* **YOUR TASK**: Please copy the last part of the entries exactly: the line that has "FAQ (693, 1889)" and every line up to and including the end, nothing more.

* **RECORDS TO USE**:

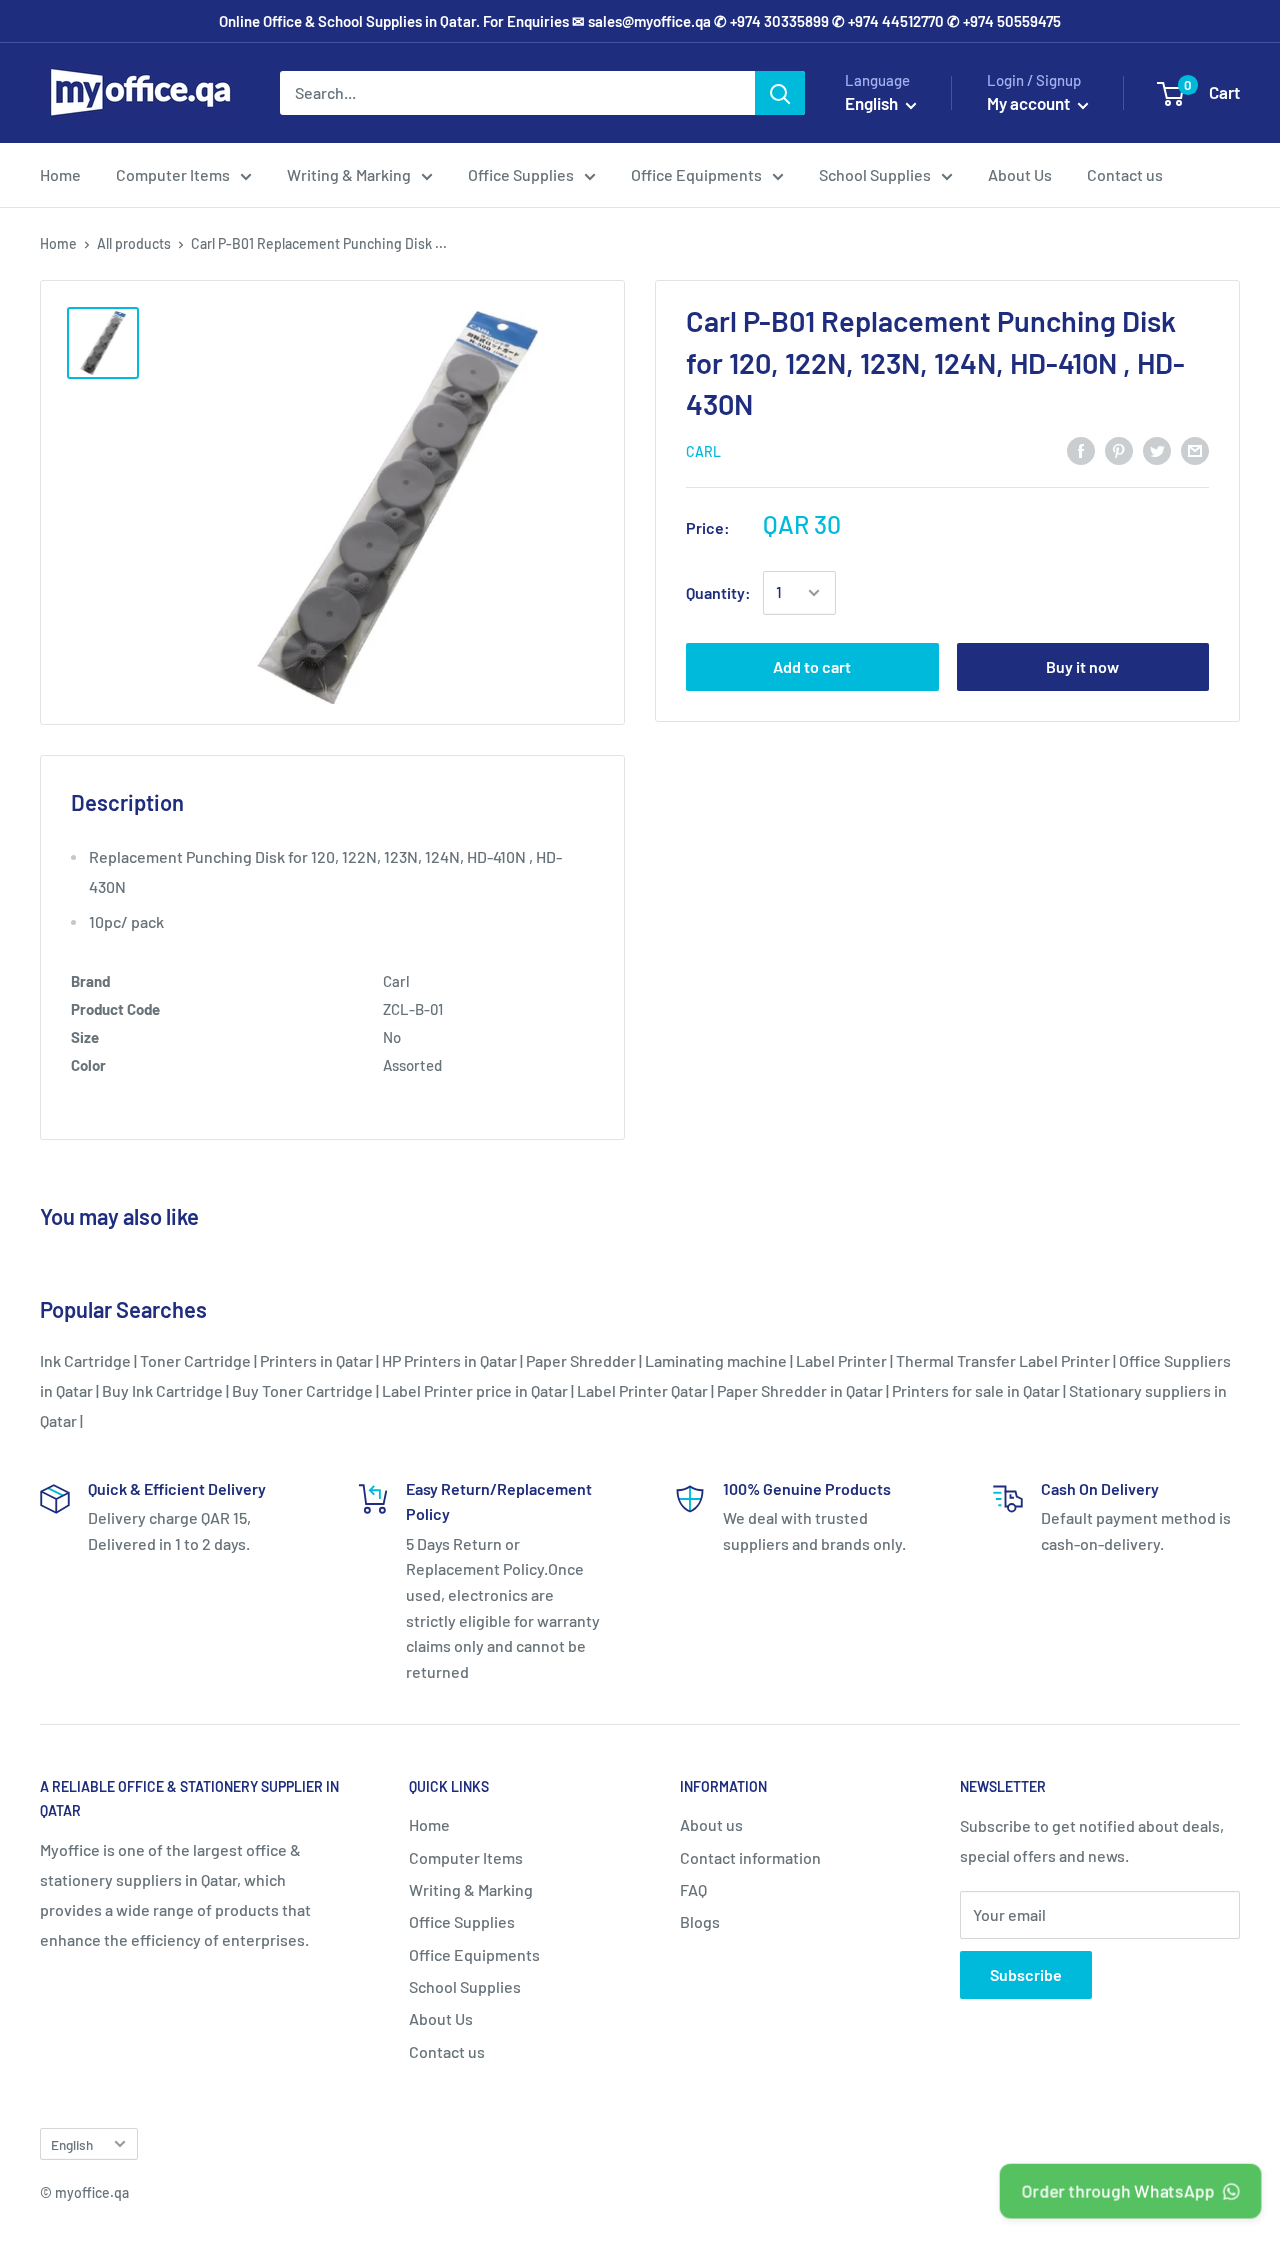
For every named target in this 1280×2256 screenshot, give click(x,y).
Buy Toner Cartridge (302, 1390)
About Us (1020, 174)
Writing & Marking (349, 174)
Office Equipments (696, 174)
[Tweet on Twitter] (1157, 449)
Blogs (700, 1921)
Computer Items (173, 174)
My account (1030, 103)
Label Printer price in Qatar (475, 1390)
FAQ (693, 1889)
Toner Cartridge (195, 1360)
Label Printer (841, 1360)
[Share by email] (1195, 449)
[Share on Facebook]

* **RESPONSE**:
FAQ (693, 1889)
Toner Cartridge (195, 1360)
Label Printer (841, 1360)
[Share by email] (1195, 449)
[Share on Facebook]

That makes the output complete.